Acresce a tudo isto o desaparecimento das plantas de fundo, a morte de peixe, ao mesmo tempo em que proliferam macroalgas oportunistas em cima dos viveiros.
As analises do efluente tratado, registam o incumprimento de CBO5 e CQO, reconhecido pela Agencia Portuguesa do Ambiente, mas não só. De acordo com a tabela em anexo, elaborada a partir dos resultados divulgados pela Aguas do Algarve e publicadas no site da empresa constata-se ainda que:
Os SST, para os quais a legislação aponta para amostras filtradas, apresentam valores de 200mg/l, quando o máximo permitido, em caso de incumprimento, é de 87mg/l, apenas sendo admitido os 150mg/l para amostras não filtradas, o que não é o caso, violando todos os valores permitidos.
Convem ainda referir que estes SST são constituídos por massa fecal, na sua maioria, ricos em fósforo não contabilizado, e que devido á sua estrutura demora a decantar, fazendo-o em cima da área de produção de bivalves, sem que antes tenha provocado a turvação das aguas, impedindo ou diminuindo a passagem da radiação solar até às plantas de fundo e da realização de fotossíntese, para alem de tornat os fundos lodosos, inférteis, pondo em causa todo o ecossistema.
Os elevados níveis de fósforo, cujos valores admitidos para as Zonas Sensíveis sujeitas a eutrofização se situa nos 2mg/l mas que aqui registam 9, enriquecendo o meio aquático e acelerando a produção de fitoplancton.
No parâmetro CQO passou a ser possível a sua determinação apesar de os valores de iões de cloreto quase terem dobrado, coincidindo esta determinação com a apresentação do Parecer Fundamentado dessa Direcção-Geral, e logo dentro dos valores normais.

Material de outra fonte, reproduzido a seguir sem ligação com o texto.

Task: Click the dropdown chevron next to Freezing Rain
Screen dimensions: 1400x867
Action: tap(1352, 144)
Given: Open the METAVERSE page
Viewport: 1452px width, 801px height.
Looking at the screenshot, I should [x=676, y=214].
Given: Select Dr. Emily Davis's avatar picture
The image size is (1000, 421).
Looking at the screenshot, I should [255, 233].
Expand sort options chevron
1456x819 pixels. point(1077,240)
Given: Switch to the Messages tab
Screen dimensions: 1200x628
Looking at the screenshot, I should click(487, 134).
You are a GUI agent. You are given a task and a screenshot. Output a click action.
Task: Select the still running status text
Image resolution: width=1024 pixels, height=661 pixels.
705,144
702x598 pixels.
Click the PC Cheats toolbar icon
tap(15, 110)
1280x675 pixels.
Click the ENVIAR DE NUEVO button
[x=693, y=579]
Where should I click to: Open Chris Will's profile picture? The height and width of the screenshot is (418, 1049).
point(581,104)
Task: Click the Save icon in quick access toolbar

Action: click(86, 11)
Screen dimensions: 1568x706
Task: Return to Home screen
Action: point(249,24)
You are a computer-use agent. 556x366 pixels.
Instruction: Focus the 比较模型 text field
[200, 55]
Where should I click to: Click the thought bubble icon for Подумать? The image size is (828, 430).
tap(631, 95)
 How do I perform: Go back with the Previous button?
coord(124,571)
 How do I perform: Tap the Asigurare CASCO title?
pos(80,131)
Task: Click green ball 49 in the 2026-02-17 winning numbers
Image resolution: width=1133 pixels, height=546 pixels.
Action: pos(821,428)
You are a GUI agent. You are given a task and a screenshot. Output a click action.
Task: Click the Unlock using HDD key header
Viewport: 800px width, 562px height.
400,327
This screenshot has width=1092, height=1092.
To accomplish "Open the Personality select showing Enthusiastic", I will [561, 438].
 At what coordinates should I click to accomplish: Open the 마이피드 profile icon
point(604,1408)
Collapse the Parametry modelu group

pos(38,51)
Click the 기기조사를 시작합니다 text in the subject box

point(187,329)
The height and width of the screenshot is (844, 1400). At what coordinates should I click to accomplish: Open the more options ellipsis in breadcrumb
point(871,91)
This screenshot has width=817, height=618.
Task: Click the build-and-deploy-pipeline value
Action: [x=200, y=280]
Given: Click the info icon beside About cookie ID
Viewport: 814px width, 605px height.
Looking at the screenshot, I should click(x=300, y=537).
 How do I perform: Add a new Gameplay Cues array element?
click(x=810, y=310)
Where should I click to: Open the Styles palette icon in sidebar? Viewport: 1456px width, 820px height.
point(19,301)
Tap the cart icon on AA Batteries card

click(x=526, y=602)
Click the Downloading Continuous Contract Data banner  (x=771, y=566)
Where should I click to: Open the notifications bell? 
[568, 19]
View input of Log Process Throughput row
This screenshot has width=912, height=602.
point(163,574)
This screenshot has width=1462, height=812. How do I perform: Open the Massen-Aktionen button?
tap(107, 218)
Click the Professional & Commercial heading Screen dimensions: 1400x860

Por outro lado, as autoridades nacionais, promoveram uma tabela, de que também fazemos eco, com um método quantitativo para a classificação das zonas sujeitas a eutrofização, de acordo com o qual a Ria Formosa se poderia considerar mesotrofica, estando pois em risco de eutrofização.
Assim, temos razões de sobra para duvidar da autenticidade das razões apresentadas pelas autoridades nacionais.
                                        CONCLUSÃO
A Ria Formosa é, tecnicamente, uma laguna, um lago ligado ao mar por canais, as barras, que se encontram assoreadas, o que dificulta a renovação de aguas, provocando um efeito cumulativo dos nutrientes em presença e por via disso susceptível de se tornar eutrofica a curto prazo, pelo que ao Estado português não resta senão classificá-la como ZONA SENSIVEL SUJEITA A EUTROFIZAÇÃO, e contamos que essa Direcção-Geral a isso o obrigue.